* **DATA SHOWN**

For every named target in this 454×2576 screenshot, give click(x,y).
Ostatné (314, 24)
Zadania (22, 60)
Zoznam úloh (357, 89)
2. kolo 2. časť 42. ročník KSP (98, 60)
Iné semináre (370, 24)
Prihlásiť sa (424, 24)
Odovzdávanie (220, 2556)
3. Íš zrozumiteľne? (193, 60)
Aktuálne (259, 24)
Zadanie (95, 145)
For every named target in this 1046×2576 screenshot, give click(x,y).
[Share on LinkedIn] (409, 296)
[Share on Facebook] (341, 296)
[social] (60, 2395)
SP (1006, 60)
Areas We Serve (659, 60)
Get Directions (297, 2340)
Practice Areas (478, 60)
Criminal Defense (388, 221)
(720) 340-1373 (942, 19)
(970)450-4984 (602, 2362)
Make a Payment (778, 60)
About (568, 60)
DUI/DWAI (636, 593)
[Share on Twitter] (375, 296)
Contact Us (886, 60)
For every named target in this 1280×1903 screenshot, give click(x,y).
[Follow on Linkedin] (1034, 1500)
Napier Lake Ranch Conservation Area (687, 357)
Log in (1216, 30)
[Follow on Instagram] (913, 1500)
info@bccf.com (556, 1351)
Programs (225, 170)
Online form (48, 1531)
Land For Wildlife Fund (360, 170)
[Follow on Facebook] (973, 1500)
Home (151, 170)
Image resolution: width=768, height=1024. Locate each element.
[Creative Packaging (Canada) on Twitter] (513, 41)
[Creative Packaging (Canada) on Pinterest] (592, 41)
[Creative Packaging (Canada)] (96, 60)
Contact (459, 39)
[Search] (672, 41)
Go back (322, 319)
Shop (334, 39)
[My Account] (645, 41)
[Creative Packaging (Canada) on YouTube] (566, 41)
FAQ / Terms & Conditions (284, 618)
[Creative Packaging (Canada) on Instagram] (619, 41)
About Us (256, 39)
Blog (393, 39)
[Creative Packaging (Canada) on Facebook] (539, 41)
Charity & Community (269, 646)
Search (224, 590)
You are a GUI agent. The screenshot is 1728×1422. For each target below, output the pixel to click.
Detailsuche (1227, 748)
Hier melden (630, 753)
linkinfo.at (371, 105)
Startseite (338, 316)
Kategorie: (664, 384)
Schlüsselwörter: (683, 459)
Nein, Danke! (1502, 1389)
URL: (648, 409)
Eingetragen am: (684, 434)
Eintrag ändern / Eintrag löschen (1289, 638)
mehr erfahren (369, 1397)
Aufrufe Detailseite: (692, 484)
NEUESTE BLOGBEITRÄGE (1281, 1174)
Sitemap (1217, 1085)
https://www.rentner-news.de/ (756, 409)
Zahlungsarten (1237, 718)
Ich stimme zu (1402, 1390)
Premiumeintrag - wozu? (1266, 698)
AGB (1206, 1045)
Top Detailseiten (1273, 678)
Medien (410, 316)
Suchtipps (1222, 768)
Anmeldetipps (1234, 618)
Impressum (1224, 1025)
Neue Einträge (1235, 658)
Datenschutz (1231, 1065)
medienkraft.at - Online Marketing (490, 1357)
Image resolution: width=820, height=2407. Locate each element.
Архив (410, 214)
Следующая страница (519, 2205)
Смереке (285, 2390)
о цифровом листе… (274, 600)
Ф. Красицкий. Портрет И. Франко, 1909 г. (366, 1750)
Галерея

* **WORK ORDER**
Exactly one number is the answer: how many lines of the entries contain the string "target".

* **REPLY TO THE TASK**
4